So that metadata is gone. So that’s a great thing. But there are new metadata types that you have to be aware of, and there is user-defined metadata in addition to the application Assistant Metadata that we have to be aware of.

And there is lot of generalization of metadata types. So I just want to give a couple of examples of things you have to watch out for. Track changes, comments, those are kind of the obvious things. Hidden text; it’s so easy. I get a document today from someone and I was opening it up and ready to attach it to an e-mail, and thought, oh, I better check something. I found out that that document had lots of track changes residual in it, even though I hadn’t made any myself.

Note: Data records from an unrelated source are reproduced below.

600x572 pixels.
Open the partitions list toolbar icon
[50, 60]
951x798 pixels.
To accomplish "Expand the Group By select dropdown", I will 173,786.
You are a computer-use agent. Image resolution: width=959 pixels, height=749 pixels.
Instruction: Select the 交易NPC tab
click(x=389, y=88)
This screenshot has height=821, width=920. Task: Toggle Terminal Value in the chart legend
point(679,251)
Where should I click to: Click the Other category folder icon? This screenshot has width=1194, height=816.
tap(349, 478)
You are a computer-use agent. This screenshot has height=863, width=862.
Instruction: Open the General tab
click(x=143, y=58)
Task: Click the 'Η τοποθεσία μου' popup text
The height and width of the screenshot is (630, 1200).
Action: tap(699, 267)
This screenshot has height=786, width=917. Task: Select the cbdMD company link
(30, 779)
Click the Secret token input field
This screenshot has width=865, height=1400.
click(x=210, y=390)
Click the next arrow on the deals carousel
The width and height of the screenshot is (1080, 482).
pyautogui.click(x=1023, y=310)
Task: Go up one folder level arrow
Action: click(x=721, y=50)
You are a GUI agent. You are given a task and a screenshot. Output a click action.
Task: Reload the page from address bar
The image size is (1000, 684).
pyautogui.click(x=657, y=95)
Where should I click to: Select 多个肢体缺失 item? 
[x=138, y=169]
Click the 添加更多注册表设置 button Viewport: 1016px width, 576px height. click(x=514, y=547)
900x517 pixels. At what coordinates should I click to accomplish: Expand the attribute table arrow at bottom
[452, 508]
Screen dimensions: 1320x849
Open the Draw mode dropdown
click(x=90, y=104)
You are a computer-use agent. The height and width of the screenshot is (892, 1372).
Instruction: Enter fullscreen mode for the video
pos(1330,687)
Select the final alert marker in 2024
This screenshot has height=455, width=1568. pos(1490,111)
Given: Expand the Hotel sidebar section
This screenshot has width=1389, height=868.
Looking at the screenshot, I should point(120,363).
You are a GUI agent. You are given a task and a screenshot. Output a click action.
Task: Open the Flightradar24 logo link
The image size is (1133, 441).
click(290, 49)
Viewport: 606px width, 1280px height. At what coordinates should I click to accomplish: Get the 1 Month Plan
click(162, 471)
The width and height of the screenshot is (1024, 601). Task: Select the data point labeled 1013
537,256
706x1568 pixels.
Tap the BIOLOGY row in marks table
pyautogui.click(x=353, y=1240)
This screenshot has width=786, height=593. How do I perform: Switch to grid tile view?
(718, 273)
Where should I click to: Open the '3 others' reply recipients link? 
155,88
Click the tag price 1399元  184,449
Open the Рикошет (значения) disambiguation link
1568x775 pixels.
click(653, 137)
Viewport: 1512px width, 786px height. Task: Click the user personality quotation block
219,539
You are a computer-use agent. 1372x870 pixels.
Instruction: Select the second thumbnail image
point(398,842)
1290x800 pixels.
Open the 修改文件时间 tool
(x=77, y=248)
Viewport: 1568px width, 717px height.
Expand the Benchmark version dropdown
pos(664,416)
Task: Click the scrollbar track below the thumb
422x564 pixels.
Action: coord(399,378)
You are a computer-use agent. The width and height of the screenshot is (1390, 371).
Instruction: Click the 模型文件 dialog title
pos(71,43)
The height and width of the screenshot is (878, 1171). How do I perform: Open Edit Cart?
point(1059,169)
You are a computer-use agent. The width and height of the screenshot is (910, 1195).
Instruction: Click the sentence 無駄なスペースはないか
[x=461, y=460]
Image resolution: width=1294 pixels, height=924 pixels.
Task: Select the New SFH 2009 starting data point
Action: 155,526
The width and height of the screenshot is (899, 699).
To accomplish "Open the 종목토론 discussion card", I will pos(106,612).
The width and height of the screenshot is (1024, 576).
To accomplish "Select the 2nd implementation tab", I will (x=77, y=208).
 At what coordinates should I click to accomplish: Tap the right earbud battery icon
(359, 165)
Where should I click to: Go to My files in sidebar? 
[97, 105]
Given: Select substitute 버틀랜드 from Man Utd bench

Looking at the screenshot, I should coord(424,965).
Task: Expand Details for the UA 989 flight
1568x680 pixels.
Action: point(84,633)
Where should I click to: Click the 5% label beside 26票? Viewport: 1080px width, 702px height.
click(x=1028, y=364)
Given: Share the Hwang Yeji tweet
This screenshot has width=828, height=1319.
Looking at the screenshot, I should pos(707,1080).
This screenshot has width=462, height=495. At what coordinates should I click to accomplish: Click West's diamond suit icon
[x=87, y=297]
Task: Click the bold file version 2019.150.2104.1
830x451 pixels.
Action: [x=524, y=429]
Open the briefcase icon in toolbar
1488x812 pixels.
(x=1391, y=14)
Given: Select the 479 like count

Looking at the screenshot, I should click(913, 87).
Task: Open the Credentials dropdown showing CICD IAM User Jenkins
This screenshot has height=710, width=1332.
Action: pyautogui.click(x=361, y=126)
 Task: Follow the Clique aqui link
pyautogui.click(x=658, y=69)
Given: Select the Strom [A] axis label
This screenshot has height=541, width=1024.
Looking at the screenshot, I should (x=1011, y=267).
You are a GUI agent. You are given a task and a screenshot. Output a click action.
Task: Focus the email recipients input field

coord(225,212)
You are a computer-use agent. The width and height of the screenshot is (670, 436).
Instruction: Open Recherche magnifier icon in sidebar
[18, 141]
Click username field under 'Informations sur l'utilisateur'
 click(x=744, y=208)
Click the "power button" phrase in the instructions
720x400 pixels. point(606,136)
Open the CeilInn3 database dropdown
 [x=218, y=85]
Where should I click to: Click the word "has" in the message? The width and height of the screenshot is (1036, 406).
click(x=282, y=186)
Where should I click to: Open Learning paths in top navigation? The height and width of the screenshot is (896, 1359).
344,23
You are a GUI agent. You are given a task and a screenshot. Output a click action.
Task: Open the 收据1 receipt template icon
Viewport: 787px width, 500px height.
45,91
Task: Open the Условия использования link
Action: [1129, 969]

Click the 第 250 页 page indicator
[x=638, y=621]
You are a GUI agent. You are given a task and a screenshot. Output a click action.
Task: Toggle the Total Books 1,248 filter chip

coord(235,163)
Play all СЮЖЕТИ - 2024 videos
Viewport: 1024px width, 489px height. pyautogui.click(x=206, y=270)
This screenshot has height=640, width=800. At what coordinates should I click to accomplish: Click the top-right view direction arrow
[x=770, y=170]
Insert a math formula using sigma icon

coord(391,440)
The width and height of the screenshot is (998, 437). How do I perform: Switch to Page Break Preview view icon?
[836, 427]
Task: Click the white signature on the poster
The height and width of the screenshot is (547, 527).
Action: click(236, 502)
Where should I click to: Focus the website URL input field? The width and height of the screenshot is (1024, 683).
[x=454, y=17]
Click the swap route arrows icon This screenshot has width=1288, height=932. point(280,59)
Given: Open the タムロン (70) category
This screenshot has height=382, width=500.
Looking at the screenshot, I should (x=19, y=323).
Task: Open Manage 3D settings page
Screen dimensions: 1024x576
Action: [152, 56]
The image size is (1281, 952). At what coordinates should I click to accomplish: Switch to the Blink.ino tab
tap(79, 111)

So that can happen, or speaker notes in your PowerPoint file and your Excel workbook can have lots of metadata like your hidden rows and hidden columns or pivot tables. And there is a special little old word for metadata in Excel that I want to kind of give a call out to. If you format the cells’ contents in an Excel spreadsheet with three Semicolons (;), I know pretty obscure, right? If a three semicolons as the format, it makes the cell contents invisible, but if you click in that cell, the Formula Bar shows the invisible contents.

So there is a lot of things that we really have to worry about now.

Jim Calloway: Wow!

Sharon Nelson: That is obscure, and of course you get rid of all of that with your programs?

Donna Payne: Yes, that’s right.

Sharon Nelson: I was pretty sure that was true or I wouldn’t have asked.

Donna Payne: I am so glad the answer was yes.

Sharon Nelson: So if you don’t have a specialized software program are there ways in which a lawyer can see what metadata might exist in a document?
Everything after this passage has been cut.